US life as we're not meant to see it

August 6, 1998
Issue 

Public Housing
Produced and directed by Frederick Wiseman
Sydney International Film Festival

Review by Becky Ellis

Public Housing is a documentary about the life of residents of one of the poorest housing complexes in the United States: the Ida B. Wells project in Chicago. The housing complex, whose residents are predominantly African-American, is separated from the city by a six lane highway, an indication of the systematic racism rampant in the United States.

The documentary has no narration or background music, and the people in the film never address the camera. Instead, we watch normal activities taking place and listen in to telephone conversations and meetings. Several segments highlighting particular situations are intercut with scenes of people crossing the street, getting their hair done, talking with friends, gardening.

Public Housing gives insight into the way in which poor people re treated in a society that is also systematically racist. Every single program aimed at helping the residents is underfunded. The programs that are available are mere bandaid solutions that do nothing to solve anyone's problems.

We see several programs that are designed to help the residents: a meeting of the Men at Wells Group, a drug rehabilitation assessment interview, a residents' meeting with Community Housing Authority bureaucrats, a meeting of residents with the Child Family Preservation Centre, a discussion group of young people in the community.

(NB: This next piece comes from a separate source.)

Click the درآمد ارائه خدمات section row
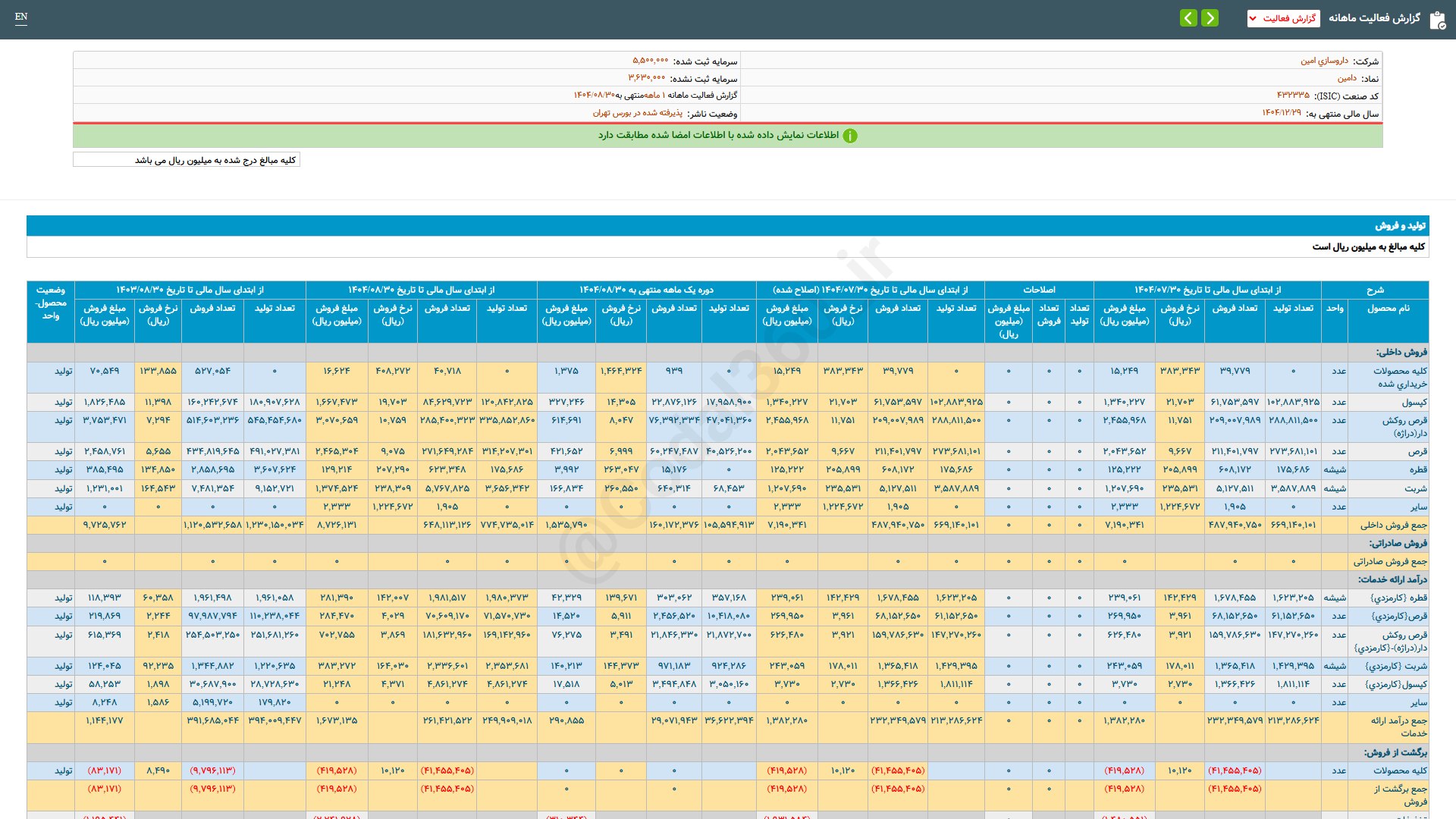 click(x=1392, y=579)
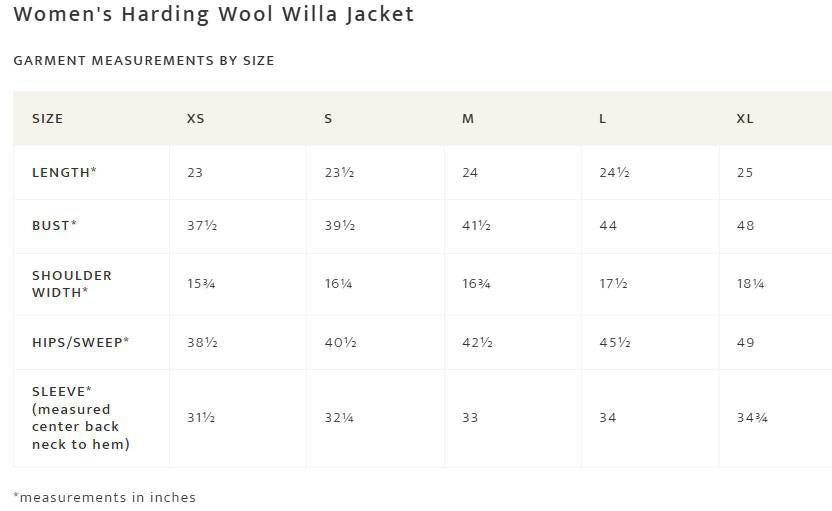Click the SLEEVE row label

(x=80, y=418)
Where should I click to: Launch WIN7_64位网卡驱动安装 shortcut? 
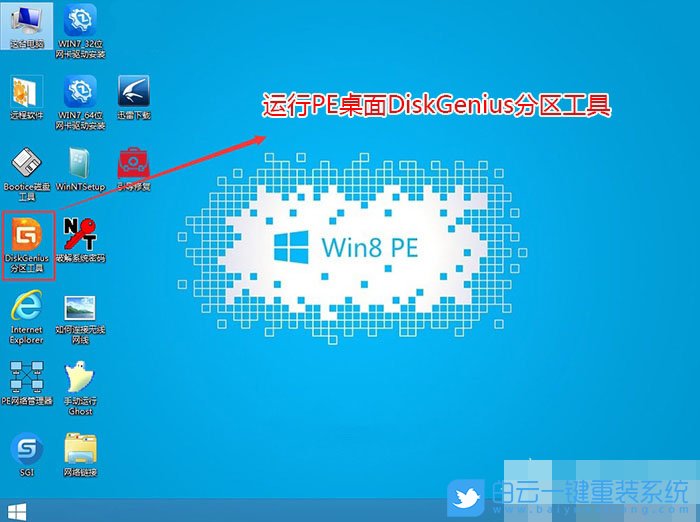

These meetings give a clear idea of the differences between the way bureaucratic organisations and grassroots groups benefit or harm communities. The bureaucratic organisations offer little more than the individualistic attitude, "If you work hard, you will do well" — ignoring the fact that the vast majority of poor people work hard just to survive and have no opportunity to "create their own business", as a spokesperson from the CHA suggests.

The bureaucrats, instead of encouraging collective political action and awareness, encourage unrealistic faith in the government, the police and individual power.

In one after-school drug education program, the students are taught that police officers are their friends and are encouraged to report "naughty" classmates to the police. Never mind that police brutality, particularly against young African-American men, is a major problem in the United States.

Some of the groups run by residents offer a more hopeful outlook. The Men at Wells group and the discussion group of young people stood out particularly. The Men at Wells do things for the community such as organising excursions for the children and cleaning up the parks.

There are many scenes in which the police harass people who are hanging around the complex, searching them for drugs (which were, incidentally, never found). People are subject to humiliating body searches and questions about personal life and habits. State neglect of the complex is prevalent in all areas except when it comes to police.

The alienation felt by the residents in the neighbourhood was apparent. In one heart-wrenching scene an elderly man is evicted from his apartment by two police. The man has no relatives and very little money or belongings and is obviously distressed and confused.

In another scene, the president of the Ida B. Wells Advisory Council remarks exasperatedly that unemployed residents are "trained to death but never hired".

This is a powerful exposé of an often hidden side of life in the United States.